Neutronensterne mit überraschend starken Jets
von Stefan Deiters astronews.com
10. August 2015
Beobachtungen mit dem Karl G. Jansky Very Large Array,
einem Verbund von Radioteleskopen im US-Bundesstaat New Mexiko, haben gezeigt,
dass offenbar auch Neutronensterne für außergewöhnlich energiereiche kosmische
Jets sorgen können. Bislang hatte man vermutet, dass nur Schwarze Löcher in der
Lage sind, diese gebündelten Partikelstrahlen so stark
zu beschleunigen.

Material eines normalen Sterns wird von einem
Neutronenstern angezogen und sammelt sich in
einer Akkretionsscheibe, bevor es auf das
kompakte Objekt stürzt.

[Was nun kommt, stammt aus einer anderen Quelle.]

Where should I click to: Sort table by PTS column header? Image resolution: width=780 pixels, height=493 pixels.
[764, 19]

Dabei können auch Jets
entstehen, die insbesondere im Radiobereich zu
beobachten sind.
Bild: Bill Saxton, NRAO/AUI/NSF [Großansicht] |
Schwarze Löcher und Neutronensterne haben eine ähnliche Entstehungsgeschichte
und stellen die kompakteste und zweitkompakteste Form der Materie im Universum
dar. Beide entstehen durch das explosive Ende eines massereichen Sterns, einer
sogenannten Supernova. Befand sich dieser Stern vor der Explosion in einem
Doppelsternsystem mit einem masseärmeren Stern, kann es passieren, dass dieser
auch nach der Supernova mit dem Schwarzen Loch oder dem Neutronenstern ein Paar bildet.

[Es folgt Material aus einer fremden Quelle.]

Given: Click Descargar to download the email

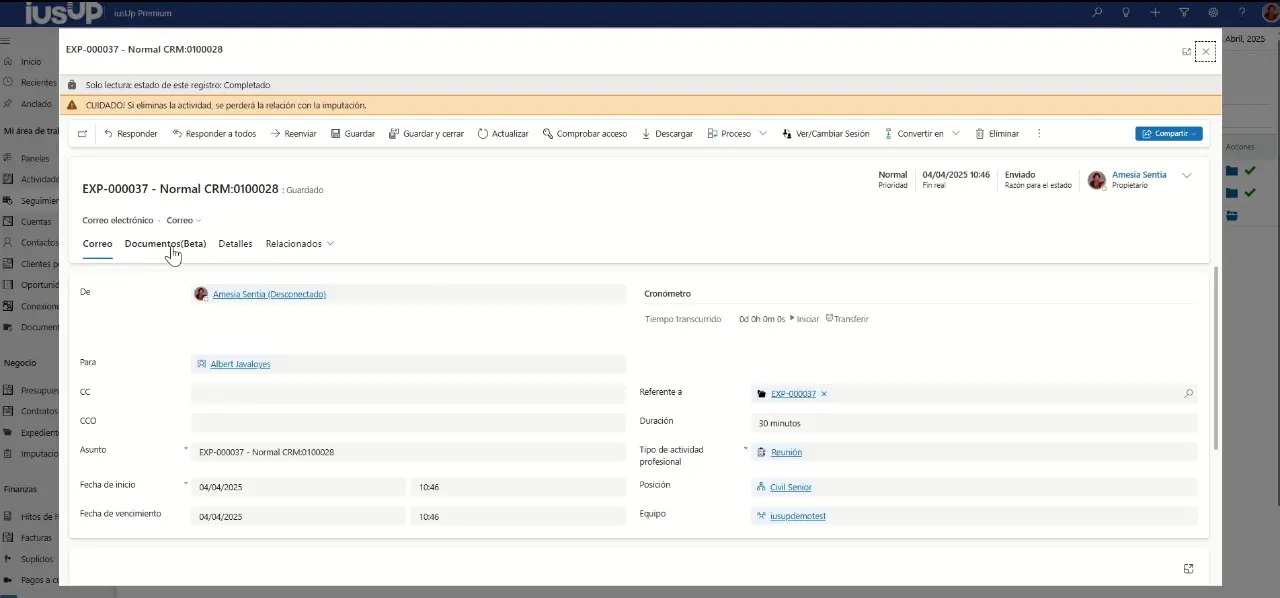Looking at the screenshot, I should coord(667,134).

In solchen Fällen kommt es vor, dass Materie von dem normalen Stern zum
kompakten Objekt strömt. Bevor es aber auf das Schwarze Loch oder den
Neutronenstern stürzt, sammelt es sich in einer sogenannten Akkretionsscheibe. Senkrecht dazu können sich enggebündelte Partikelströme,
sogenannte Jets, bilden, in denen Material mit Geschwindigkeiten von annähernd
Lichtgeschwindigkeit ins All beschleunigt werden.
Bisher waren die Astronomen davon ausgegangen, dass die stärksten dieser Jets
von einem Schwarzen Loch erzeugt werden. Selbst wenn das Schwarze Loch nur
kleine Mengen an Material anzieht, kann dies schon zu sehr energiereichen
Jets führen.
Diese lassen sich dank ihrer Emission im Radiobereich
verfolgen und erscheinen bei entsprechenden Beobachtungen von Schwarzen Löchern
sehr hell. Die Jets, die man bislang von Neutronensternen beobachtet hatte,
waren hingegen eher schwach im Radiobereich. Sogar wenn der
Neutronenstern mit sehr hoher Rate Material von seinem Begleiter abzog, war die
Radioemission der Jets vergleichsweise mäßig.
Bei den Beobachtungen des Neutronensterns PSR J1023+0038 im Radio- und
Röntgenbereich erlebten die Astronomen allerdings eine Überraschung. Bei dem
Objekt handelt es sich um einen "vorübergehenden" Millisekundenpulsar, also
um einen
Neutronenstern, der über viele Jahre kein Material verschlingt, dann aber für
einige Zeit aktiv wird. Bei Beobachtungen in den Jahren 2013 und 2014 nahm der
Neutronenstern nur geringe Mengen an Material auf, so dass die Astronomen
eigentlich nur einen außerordentlich schwachen Jet im Radiobereich erwarteten.
"Vollkommen unerwartet zeigten die Beobachtungen mit dem Very Large Array
eine vergleichsweise starke Emission, was auf einen Jet hindeutet, der fast
genauso energiereich ist, wie einer, den wir von einem Schwarzen Loch erwarten
würden", erläutert Adam Deller von ASTRON in den Niederlanden. "Das ist
überraschend und verrät uns, dass in einigen Systemen mit Neutronenstern und
einem normalen Begleiter etwas ablaufen muss, was wir nicht erwartet hatten."
Inzwischen kennt man noch zwei weitere dieser "vorübergehenden" Systeme
und beide zeigen auch sehr leistungsstarke Jets, die denen von Schwarzen Löchern
Konkurrenz machen. Noch ist den Astronomen um Deller nicht klar, was diese
"vorübergehenden" Systeme so besonders macht. Sie planen daher weitere
Beobachtungen, um auf Grundlage dieser Daten auch ihre theoretischen Modelle
über den Akkretionsprozess anpassen zu können.
Über die Beobachtungen berichten die Wissenschaftler in einem Fachartikel,
der in der Zeitschrift The Astrophysical Journal erschienen ist.